**Exercise prompt:** From the first line to the last, set down the data exactly as given.

◆ ◆ ◆ ◆ ◆

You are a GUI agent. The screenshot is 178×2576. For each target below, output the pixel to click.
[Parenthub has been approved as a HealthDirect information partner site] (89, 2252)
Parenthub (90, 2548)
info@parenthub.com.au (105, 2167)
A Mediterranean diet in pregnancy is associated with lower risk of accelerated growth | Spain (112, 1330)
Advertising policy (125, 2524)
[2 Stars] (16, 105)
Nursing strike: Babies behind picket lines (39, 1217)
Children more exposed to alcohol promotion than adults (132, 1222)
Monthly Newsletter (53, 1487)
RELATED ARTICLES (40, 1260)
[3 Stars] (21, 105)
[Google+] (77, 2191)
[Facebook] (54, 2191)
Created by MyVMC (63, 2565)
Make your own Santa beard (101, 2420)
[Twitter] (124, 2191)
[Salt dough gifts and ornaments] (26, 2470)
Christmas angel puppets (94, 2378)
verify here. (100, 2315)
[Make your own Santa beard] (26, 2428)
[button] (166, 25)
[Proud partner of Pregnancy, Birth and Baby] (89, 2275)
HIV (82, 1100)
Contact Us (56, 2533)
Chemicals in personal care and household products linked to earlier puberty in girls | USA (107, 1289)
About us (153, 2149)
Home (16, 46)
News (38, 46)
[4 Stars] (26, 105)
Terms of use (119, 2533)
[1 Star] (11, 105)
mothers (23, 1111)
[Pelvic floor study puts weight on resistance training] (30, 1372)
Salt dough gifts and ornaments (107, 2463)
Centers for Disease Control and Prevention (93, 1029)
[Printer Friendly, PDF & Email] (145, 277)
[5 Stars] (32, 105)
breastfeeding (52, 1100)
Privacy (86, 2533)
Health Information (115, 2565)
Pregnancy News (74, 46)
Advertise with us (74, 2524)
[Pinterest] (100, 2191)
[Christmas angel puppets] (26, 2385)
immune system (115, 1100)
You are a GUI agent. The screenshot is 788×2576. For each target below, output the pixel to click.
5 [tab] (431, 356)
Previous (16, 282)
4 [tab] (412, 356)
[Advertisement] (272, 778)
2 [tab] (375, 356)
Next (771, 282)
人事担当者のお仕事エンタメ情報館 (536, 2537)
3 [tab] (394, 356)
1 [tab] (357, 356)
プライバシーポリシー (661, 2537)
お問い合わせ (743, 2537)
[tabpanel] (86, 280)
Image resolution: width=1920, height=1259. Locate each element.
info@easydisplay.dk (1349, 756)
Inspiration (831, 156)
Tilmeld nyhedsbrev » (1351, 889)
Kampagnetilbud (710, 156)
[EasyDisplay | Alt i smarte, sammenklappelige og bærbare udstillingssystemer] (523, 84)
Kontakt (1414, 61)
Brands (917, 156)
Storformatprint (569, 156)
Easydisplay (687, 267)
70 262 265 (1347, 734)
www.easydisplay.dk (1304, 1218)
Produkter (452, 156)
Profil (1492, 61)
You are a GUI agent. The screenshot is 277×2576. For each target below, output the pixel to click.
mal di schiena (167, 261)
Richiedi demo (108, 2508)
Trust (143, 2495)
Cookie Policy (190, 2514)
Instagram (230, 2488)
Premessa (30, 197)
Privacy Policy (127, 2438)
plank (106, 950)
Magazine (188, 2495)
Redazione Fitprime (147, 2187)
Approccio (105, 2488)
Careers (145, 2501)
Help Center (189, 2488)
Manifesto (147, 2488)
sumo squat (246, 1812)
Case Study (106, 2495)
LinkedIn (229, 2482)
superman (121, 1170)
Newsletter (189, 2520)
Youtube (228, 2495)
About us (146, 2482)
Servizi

◆ ◆ ◆ ◆ ◆

**Output of the exercise:**
You are a GUI agent. The screenshot is 178×2576. For each target below, output the pixel to click.
[Parenthub has been approved as a HealthDirect information partner site] (89, 2252)
Parenthub (90, 2548)
info@parenthub.com.au (105, 2167)
A Mediterranean diet in pregnancy is associated with lower risk of accelerated growth | Spain (112, 1330)
Advertising policy (125, 2524)
[2 Stars] (16, 105)
Nursing strike: Babies behind picket lines (39, 1217)
Children more exposed to alcohol promotion than adults (132, 1222)
Monthly Newsletter (53, 1487)
RELATED ARTICLES (40, 1260)
[3 Stars] (21, 105)
[Google+] (77, 2191)
[Facebook] (54, 2191)
Created by MyVMC (63, 2565)
Make your own Santa beard (101, 2420)
[Twitter] (124, 2191)
[Salt dough gifts and ornaments] (26, 2470)
Christmas angel puppets (94, 2378)
verify here. (100, 2315)
[Make your own Santa beard] (26, 2428)
[button] (166, 25)
[Proud partner of Pregnancy, Birth and Baby] (89, 2275)
HIV (82, 1100)
Contact Us (56, 2533)
Chemicals in personal care and household products linked to earlier puberty in girls | USA (107, 1289)
About us (153, 2149)
Home (16, 46)
News (38, 46)
[4 Stars] (26, 105)
Terms of use (119, 2533)
[1 Star] (11, 105)
mothers (23, 1111)
[Pelvic floor study puts weight on resistance training] (30, 1372)
Salt dough gifts and ornaments (107, 2463)
Centers for Disease Control and Prevention (93, 1029)
[Printer Friendly, PDF & Email] (145, 277)
[5 Stars] (32, 105)
breastfeeding (52, 1100)
Privacy (86, 2533)
Health Information (115, 2565)
Pregnancy News (74, 46)
Advertise with us (74, 2524)
[Pinterest] (100, 2191)
[Christmas angel puppets] (26, 2385)
immune system (115, 1100)
You are a GUI agent. The screenshot is 788×2576. For each target below, output the pixel to click.
5 [tab] (431, 356)
Previous (16, 282)
4 [tab] (412, 356)
[Advertisement] (272, 778)
2 [tab] (375, 356)
Next (771, 282)
人事担当者のお仕事エンタメ情報館 (536, 2537)
3 [tab] (394, 356)
1 [tab] (357, 356)
プライバシーポリシー (661, 2537)
お問い合わせ (743, 2537)
[tabpanel] (86, 280)
Image resolution: width=1920, height=1259. Locate each element.
info@easydisplay.dk (1349, 756)
Inspiration (831, 156)
Tilmeld nyhedsbrev » (1351, 889)
Kampagnetilbud (710, 156)
[EasyDisplay | Alt i smarte, sammenklappelige og bærbare udstillingssystemer] (523, 84)
Kontakt (1414, 61)
Brands (917, 156)
Storformatprint (569, 156)
Easydisplay (687, 267)
70 262 265 (1347, 734)
www.easydisplay.dk (1304, 1218)
Produkter (452, 156)
Profil (1492, 61)
You are a GUI agent. The screenshot is 277×2576. For each target below, output the pixel to click.
mal di schiena (167, 261)
Richiedi demo (108, 2508)
Trust (143, 2495)
Cookie Policy (190, 2514)
Instagram (230, 2488)
Premessa (30, 197)
Privacy Policy (127, 2438)
plank (106, 950)
Magazine (188, 2495)
Redazione Fitprime (147, 2187)
Approccio (105, 2488)
Careers (145, 2501)
Help Center (189, 2488)
Manifesto (147, 2488)
sumo squat (246, 1812)
Case Study (106, 2495)
LinkedIn (229, 2482)
superman (121, 1170)
Newsletter (189, 2520)
Youtube (228, 2495)
About us (146, 2482)
Servizi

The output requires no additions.